▸ **SHORT TASK 1**
Pick out every line of the entries that contains the word "located", and copy each one.

▸ **SELECTED TEXT**

[START]

Currency. All prices set out in the Quotation and/or Sales Order are in the currency indicated therein. USD means United States of America dollars.
Payment Terms. Buyer is required to pay Seller the net amount on the Sales Order without set-off or deduction, in accordance with the terms of the Sales Order.Payment may be made by cheque made out to Black Diamond Engineered Products Inc. as payee, money order, bank draft, credit card, wire transfer or other method confirmed by Seller to be appropriate, provided that any fees in connection with a method of payment shall be the responsibility of Buyer. All overdue payments bear interest, starting on the day the payment is due, at a rate of 2% per month (24% per annum). Any failure by Buyer to make payment when due, which is uncured for a period of five (5) business days following notice from Seller to Buyer, shall be an event of default hereunder entitling Seller to change its credit or payment requirements, suspend or cancel performance of any of Seller’s obligations to Buyer, including cancelling or suspending shipment of any Products. If an event of default by Buyer is not cured within 90 days, Buyer shall be responsible to pay Seller’s reasonable expenses, including but not limited to reasonable legal fees, to collect such amounts. Seller may at any time request financial information regarding Buyer, a deposit, or a guarantee from a suitable guarantor, in order to satisfy Seller’s credit and risk management requirements.

[END]

▸ **EXTRACTED ENTRIES**
[START]

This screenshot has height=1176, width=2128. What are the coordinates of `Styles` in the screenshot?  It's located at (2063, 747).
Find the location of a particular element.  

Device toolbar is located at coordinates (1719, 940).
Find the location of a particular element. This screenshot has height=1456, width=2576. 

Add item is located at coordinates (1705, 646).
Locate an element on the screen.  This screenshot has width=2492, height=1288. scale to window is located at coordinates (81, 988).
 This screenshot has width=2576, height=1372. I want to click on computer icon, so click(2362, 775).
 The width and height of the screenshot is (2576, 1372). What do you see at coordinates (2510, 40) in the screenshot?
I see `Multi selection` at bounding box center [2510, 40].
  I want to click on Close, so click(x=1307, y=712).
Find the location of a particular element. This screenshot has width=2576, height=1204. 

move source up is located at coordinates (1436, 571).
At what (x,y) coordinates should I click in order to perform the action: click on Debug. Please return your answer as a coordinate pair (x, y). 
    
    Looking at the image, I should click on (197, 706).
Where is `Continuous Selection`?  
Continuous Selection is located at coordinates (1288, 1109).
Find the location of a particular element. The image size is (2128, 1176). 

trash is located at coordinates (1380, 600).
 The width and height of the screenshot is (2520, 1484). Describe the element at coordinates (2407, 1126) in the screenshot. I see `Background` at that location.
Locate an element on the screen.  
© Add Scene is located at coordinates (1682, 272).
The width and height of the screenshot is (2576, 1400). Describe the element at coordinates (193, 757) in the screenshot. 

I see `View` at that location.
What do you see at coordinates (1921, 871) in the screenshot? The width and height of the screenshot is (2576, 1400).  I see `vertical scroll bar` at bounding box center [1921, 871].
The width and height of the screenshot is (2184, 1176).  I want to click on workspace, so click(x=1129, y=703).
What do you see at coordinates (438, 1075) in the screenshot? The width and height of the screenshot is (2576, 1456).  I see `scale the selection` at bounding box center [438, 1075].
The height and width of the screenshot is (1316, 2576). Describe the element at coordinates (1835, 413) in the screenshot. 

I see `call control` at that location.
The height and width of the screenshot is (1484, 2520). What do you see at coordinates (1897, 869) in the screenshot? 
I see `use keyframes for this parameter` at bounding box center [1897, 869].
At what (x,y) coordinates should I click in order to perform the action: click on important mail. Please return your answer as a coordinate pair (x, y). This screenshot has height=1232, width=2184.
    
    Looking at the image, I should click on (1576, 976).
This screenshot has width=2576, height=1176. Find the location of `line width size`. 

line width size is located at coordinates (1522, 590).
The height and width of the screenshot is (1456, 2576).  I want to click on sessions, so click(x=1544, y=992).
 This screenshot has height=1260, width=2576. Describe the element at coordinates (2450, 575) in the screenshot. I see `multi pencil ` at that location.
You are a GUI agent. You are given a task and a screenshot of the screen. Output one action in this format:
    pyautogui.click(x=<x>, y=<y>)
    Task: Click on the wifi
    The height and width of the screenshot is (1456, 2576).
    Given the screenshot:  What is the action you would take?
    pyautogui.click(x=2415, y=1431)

[END]

▸ **SHORT TASK 2**
Recast the paragraph of the sales terms above that begins "Payment Terms. Buyer is required" as a short bulleted list that keeps its main facts.

▸ **PROBLEM SOLUTION 1**
This screenshot has height=1176, width=2128. What are the coordinates of `Styles` in the screenshot?  It's located at (2063, 747).
Device toolbar is located at coordinates (1719, 940).
Add item is located at coordinates (1705, 646).
Locate an element on the screen.  This screenshot has width=2492, height=1288. scale to window is located at coordinates (81, 988).
move source up is located at coordinates (1436, 571).
Continuous Selection is located at coordinates (1288, 1109).
trash is located at coordinates (1380, 600).
© Add Scene is located at coordinates (1682, 272).
line width size is located at coordinates (1522, 590).

▸ **PROBLEM SOLUTION 2**
- Buyer pays Seller the net Sales Order amount without set-off or deduction, according to the Sales Order terms.
- Accepted methods: cheque payable to Black Diamond Engineered Products Inc., money order, bank draft, credit card, wire transfer, or another method Seller confirms. Buyer pays any fees tied to the method.
- Overdue payments accrue interest from the due date at 2% per month (24% per annum).
- If a missed payment stays uncured for five business days after Seller's notice, it is an event of default. Seller may then change credit or payment requirements, or suspend or cancel its obligations, including shipments of Products.
- If a default is not cured within 90 days, Buyer pays Seller's reasonable collection expenses, including reasonable legal fees.
- To meet its credit and risk management requirements, Seller may request at any time financial information about Buyer, a deposit, or a guarantee from a suitable guarantor.